The French Revolution and the Napoleonic wars which followed it provided a fillip to Italian nationalism and greatly contributed to the development of a sense of unity. On the one hand, the Italians were inspired by the French Revolutionary ideas and strongly resisted outside interference in their national life.
On the other hand, Napoleon Bonaparte promoted the idea of national unification by uniting various kingdoms of Italy and creating Republic of Italy. However, these achievements proved only temporary and soon after the fall of Napoleon, Italy were again divided into several small units and the successors of the old royal families were again seated on the thrones of these tiny kingdoms.
Some of these rulers deliberately ignored the interests of the people under them and acted in an autocratic manner. Lombardy and Venetia were annexed to the Austrian Empire. The smaller kingdoms of Tuscany, Parma and Modena were distributed among the princes or Austria. Victor Emmanual and Pope were seated on the thrones of Savoy and Rome respectively.
But the people of Italy who had been greatly inspired by the ideals of liberty, equality and fraternity of the French Revolution could not reconcile themselves to this situation.
This led to the formation of the Car-bonary, a secret society, for the liberation of Italy from the clutches of the foreigners. However, the various secret societies did not work in cooperation with each other. Despite this several rulers of Italy abandoned their autocratic rule and adopted liberal attitude towards the people.
The two rulers who took a lead in this regard were Ferdinand, the King of Naples and Victor Emmanual, the ruler of Piedmont. However, Mctternich was not happy with these developments and sent an army to Italy to check the growing liberalizing tendencies. He succeeded in checking the liberal doctrines with the help of Austrian armies.

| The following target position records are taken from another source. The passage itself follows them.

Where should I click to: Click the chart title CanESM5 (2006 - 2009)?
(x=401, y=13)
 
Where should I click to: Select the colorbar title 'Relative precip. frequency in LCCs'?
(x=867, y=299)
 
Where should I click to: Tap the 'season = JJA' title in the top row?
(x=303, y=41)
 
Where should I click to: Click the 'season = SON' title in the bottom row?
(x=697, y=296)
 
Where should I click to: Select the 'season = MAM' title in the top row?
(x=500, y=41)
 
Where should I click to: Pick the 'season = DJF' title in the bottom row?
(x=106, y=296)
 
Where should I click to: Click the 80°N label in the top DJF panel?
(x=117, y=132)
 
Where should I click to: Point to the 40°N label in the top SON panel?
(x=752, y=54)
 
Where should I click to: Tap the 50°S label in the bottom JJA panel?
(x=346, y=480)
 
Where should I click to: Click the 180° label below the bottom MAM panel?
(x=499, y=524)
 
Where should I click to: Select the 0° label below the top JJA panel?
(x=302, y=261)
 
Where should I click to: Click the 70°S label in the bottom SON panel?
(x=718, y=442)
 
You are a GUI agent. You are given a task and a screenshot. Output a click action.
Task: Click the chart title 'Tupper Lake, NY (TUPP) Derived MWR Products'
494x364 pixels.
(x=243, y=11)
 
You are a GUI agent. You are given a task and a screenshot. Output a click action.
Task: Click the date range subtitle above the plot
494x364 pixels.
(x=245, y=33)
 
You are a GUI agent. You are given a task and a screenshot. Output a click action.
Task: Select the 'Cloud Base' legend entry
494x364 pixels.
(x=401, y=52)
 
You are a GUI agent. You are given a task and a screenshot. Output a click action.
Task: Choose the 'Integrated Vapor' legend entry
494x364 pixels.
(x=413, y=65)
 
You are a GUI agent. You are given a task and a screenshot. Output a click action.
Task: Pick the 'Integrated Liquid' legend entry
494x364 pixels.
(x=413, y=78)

In the wake of fresh revolutions in France in 1830 and 1848 there was a fresh bid on the part of the Italians to achieve liberation. The people of Tuscany, Piedmont, Parma, Modena and Naples met with considerable success.
However, on account of lack of necessary co-operation among the members of various secret societies, the Austrian armies succeeded in suppressing the revolts and autocratic rule was again clamped on Italy. As Hayes has observed “With the failure of the revolutions of 1948-49, Italy returned to her former condition of division into smaller states, arbitrary Governments and domination of Austria.”

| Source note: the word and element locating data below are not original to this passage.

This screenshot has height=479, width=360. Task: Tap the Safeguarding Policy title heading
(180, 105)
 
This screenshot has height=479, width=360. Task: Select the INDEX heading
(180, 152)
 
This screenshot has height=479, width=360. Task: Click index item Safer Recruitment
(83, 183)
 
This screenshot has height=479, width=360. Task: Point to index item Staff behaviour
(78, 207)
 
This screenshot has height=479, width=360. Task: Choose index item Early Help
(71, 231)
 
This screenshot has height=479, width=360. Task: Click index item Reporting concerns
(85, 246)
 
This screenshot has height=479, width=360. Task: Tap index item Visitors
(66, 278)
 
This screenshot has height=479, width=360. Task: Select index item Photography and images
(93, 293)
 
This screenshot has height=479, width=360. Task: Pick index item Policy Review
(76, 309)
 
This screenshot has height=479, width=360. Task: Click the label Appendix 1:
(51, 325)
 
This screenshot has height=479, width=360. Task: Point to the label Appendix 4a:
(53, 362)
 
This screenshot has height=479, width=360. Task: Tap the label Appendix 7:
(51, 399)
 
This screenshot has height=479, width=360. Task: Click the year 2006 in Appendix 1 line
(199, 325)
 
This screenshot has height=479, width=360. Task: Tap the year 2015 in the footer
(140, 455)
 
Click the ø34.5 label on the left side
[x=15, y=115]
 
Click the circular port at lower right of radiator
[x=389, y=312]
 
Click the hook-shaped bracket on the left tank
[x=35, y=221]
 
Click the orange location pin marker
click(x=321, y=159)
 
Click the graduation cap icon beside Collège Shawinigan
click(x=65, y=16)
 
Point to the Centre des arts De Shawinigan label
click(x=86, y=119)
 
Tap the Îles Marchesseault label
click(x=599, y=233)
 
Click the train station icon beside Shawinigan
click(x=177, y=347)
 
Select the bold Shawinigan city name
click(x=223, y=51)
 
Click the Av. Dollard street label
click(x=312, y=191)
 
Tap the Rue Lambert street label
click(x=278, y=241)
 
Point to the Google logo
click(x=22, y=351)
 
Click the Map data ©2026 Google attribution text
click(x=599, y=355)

It may be observed that the national movement during this period was divided into two parts-the moderates and the revolutionaries. The former represented the aristocracy and upper classes. They wanted to lead the Italian people towards national unity but did not want to give them any share in the control of the United States. They also did not want to deprive the Pope of his temporal power.
They wanted the ruler of Piedmont to provide a lead because he was Italian and free from influence. The revolutionaries or radicals on the other hand mainly hailed from middle classes and artisans. They wanted to bring about union of Italy through series of rebellions, simultaneously organized throughout the peninsula. They hoped that in the course of these rebellions the various states would merge themselves into a single whole.
They favoured Republican government on French model. They wanted to achieve all this under leadership of Mazzini. However, despite the divergence in the approach of the moderates and the republicans (revolutionaries) the two groups made a compromise and made a bid to achieve unity.